:: Directions ::
The line containing "You are a computer-use agent. Screen" marks the start; repeat it and every following line exactly through the end of the entries.

○ ○ ○ ○

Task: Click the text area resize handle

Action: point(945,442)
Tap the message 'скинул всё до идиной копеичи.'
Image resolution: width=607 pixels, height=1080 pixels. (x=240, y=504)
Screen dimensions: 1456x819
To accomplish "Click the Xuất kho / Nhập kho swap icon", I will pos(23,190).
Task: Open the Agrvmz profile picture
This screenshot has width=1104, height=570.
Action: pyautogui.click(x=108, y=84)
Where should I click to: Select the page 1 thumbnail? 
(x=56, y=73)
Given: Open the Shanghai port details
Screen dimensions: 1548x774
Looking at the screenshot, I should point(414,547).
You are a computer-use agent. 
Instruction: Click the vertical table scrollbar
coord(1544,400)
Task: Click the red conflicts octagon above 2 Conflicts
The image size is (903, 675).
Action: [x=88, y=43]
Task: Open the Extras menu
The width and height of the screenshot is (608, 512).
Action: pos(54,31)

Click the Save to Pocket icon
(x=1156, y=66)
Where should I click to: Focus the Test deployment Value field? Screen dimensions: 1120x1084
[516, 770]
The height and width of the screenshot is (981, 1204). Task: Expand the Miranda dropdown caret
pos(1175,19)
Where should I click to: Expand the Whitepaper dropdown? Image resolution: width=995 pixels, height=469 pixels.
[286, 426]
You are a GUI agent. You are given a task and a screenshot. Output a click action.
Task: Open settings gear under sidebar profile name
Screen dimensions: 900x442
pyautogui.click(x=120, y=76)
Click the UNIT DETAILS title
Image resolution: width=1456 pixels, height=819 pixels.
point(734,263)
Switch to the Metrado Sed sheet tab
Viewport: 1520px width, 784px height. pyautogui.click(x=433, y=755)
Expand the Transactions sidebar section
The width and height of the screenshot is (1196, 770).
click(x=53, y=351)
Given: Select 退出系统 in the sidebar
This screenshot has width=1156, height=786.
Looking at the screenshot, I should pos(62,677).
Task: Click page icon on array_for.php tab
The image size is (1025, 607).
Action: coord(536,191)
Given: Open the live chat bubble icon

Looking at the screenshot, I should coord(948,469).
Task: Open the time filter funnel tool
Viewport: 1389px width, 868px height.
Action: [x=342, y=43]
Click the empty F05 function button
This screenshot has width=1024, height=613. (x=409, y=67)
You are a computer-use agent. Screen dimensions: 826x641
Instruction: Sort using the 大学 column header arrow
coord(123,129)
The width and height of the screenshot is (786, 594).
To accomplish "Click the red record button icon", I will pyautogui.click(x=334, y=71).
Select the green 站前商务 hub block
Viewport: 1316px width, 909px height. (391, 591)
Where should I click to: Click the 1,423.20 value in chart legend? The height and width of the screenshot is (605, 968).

○ ○ ○ ○

:: Expected answer ::
You are a computer-use agent. Screen dimensions: 826x641
Instruction: Sort using the 大学 column header arrow
coord(123,129)
The width and height of the screenshot is (786, 594).
To accomplish "Click the red record button icon", I will pyautogui.click(x=334, y=71).
Select the green 站前商务 hub block
Viewport: 1316px width, 909px height. (391, 591)
Where should I click to: Click the 1,423.20 value in chart legend? The height and width of the screenshot is (605, 968).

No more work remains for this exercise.